Researchers have found evidence of a patchwork of salty lakes below the surface of Mars.
It is the first ‘alien’ water found there since 2018 when a lake was discovered beneath the Martian south polar ice cap.
The University of Southern Queensland joined an international team for the new study, examining radar data from MARSIS, a scientific instrument on board the European Space Agency’s Mars Express spacecraft.
Their findings, published today (September 29) in the journal Nature Astronomy, point to the existence of multiple ponds of hypersaline water.
Co-lead author Sebastian Lauro from Roma Tre University said the team borrowed a methodology commonly used in radar sounder investigations of subglacial lakes in Antarctica, Canada and Greenland, adapting the method to analyse old and new MARSIS data.
“The interpretation that best reconciles all the available evidence is that the high intensity reflections (from Mars) are coming from extended pools of liquid water,” he said.
Roma Tre University, along with the Italian Space Agency and Italy’s National Institute for Astrophysics (INAF), were involved in the initial 2018 study which detected an area of strong reflectivity approximately 1.5 km beneath the South Polar Layered Deposits, a thick polar cap formed by layers of ice and dust.
The announcement was followed by efforts to confirm the initial finding and to further understand the conditions that would allow liquid water to persist under the Martian south polar ice cap.
“Not only did we confirm the position, extent and strength of the reflector from our 2018 study”, co-lead author Elena Pettinelli (Roma Tre University) said, “but we found three new bright areas.”
“The main lake is surrounded by smaller bodies of liquid water, but because of the technical characteristics of the radar, and of its distance from the Martian surface, we cannot conclusively determine whether they are interconnected.”
This new breakthrough has been made by a multidisciplinary 13-member team comprising physicists, geologists and engineers from the University of Southern Queensland, University Roma Tre, Jacobs University (Germany), INAF, and Italy’s Consiglio Nazionale delle Ricerche (National Research Council).
Co-author Graziella Caprarelli, adjunct Research Fellow with the University of Southern Queensland’s Centre for Astrophysics, said laboratory experiments that studied the stability of hypersaline aqueous solutions (brines) helped explain the presence of liquid water.
“These experiments have demonstrated that brines can persist for geologically significant periods of time even at the temperatures typical of the Martian polar regions (considerably below the freezing temperature of pure water),” she said.
“Therefore we think that any process of formation and persistence of sub-ice water beneath the ice polar caps requires the liquid to have high salinity.”
Enrico Flamini, President of the International Research School of Planetary Sciences at the University of Chieti-Pescara (Italy), formerly Science Mission Programs Manager with the Italian Space Agency, said: “To state that these new results make me happy is not enough.”
“The biggest unanswered question from our earlier paper was: is this the only evidence of sub-ice liquid water?

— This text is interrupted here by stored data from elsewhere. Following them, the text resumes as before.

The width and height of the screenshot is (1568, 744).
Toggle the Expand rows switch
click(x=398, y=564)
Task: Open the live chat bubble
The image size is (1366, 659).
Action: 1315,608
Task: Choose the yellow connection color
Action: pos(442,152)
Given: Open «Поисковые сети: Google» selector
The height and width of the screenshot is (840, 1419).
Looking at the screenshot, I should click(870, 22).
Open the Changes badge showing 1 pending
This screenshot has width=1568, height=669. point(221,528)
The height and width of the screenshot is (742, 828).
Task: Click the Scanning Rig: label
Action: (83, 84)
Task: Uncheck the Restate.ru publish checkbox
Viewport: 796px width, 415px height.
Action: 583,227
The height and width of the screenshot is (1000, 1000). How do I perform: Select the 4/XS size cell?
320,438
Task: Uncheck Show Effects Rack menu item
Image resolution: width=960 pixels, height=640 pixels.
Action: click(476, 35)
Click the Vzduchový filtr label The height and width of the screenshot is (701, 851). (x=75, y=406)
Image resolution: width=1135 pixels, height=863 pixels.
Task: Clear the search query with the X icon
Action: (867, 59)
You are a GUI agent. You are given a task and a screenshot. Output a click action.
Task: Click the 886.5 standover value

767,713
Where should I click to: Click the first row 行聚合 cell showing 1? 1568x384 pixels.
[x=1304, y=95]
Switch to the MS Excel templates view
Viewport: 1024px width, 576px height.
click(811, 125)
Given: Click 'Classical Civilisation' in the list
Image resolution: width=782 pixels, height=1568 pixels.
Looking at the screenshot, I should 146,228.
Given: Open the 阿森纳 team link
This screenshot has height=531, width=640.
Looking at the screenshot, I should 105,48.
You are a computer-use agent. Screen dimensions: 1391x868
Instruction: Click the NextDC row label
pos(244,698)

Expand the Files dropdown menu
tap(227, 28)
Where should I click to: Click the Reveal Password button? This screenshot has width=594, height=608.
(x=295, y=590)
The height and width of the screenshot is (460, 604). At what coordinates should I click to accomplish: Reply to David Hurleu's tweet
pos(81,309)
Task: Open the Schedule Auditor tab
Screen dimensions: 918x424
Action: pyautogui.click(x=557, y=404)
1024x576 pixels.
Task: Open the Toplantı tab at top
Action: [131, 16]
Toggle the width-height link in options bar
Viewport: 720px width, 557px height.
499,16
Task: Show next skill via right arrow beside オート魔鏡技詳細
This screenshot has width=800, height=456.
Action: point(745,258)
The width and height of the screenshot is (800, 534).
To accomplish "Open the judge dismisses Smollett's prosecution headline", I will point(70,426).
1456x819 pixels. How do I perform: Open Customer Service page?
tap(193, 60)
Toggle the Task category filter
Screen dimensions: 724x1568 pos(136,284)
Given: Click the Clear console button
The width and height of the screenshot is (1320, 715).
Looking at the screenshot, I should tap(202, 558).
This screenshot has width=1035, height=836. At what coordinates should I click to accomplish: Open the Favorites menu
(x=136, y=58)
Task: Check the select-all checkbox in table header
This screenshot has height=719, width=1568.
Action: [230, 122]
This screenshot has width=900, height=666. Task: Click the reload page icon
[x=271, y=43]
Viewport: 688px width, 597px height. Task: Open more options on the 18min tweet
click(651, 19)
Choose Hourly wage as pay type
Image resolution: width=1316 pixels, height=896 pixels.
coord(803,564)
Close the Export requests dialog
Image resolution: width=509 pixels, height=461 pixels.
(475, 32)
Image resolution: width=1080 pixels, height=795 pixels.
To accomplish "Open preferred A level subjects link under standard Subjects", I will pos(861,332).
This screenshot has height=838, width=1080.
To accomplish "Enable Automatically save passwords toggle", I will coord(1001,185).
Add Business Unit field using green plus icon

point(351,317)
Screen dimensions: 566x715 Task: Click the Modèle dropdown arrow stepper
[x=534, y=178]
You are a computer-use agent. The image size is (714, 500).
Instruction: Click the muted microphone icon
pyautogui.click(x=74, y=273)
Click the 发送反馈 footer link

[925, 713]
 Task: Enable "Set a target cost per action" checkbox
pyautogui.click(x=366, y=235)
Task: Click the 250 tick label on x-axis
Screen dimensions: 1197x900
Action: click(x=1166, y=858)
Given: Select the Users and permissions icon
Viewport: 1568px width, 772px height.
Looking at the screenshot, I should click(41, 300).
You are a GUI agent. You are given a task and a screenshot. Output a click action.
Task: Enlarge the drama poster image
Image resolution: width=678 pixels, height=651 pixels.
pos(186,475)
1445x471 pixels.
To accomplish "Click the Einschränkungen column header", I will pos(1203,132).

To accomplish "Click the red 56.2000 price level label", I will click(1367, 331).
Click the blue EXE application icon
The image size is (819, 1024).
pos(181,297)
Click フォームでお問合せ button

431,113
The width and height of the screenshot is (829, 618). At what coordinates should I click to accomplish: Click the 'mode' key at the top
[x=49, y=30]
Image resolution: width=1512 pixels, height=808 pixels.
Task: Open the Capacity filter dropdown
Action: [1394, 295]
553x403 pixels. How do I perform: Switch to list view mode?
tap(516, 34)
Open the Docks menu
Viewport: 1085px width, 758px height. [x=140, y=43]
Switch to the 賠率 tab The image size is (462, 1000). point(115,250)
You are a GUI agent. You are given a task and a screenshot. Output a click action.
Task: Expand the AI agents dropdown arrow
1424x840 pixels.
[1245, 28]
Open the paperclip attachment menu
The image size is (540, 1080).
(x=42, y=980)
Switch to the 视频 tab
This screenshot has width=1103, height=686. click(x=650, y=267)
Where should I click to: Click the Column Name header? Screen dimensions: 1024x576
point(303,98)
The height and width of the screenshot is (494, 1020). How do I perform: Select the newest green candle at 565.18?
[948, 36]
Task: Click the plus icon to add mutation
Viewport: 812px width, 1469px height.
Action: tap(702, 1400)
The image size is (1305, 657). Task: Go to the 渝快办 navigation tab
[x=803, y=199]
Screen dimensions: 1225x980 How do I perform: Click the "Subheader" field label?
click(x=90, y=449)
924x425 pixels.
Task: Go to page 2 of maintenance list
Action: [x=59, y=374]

At the time we did not have enough evidence to address this question, but this new research demonstrates that the 2018 discovery was only the first piece of evidence of a widespread system of liquid water bodies in the Martian subsurface,” he said.
“It is exactly what I would have hoped: a great result, indeed!”
Principal Investigator of the MARSIS experiment, Roberto Orosei, said: “While the existence of a single subglacial lake could be attributed to exceptional conditions such as the presence of a volcano under the ice sheet, the discovery of an entire system of lakes implies that their formation process is relatively simple and common, and that these lakes have probably existed for much of Mars’ history.”
“For this reason, they could still retain traces of any life forms that could have evolved when Mars had a dense atmosphere, a milder climate and the presence of liquid water on the surface, similar to the early Earth.”
For Angelo Olivieri, Italian Space Agency coordinator for the MARSIS radar sounder, this latest discovery justifies efforts, over the past several years, in this strategic sector of research on Mars, and further demonstrates how Italy has what it takes to consolidate its leadership in the development and data analysis of this type of radar.
With the study published in Nature Astronomy the team confirms that thick ice sheets, far from being uniformly structured wastelands, should be viewed as stratigraphically and physically complex geological formations, deserving to be fully explored in detail.
At the conclusion of their report the team suggested that, because brines had been shown to have potential to sustain microbial life in extreme conditions, renewed efforts should be made to explore the polar regions of Mars, with the specific purpose of finding reservoirs of subglacial water, and of determining their composition and astrobiological potential.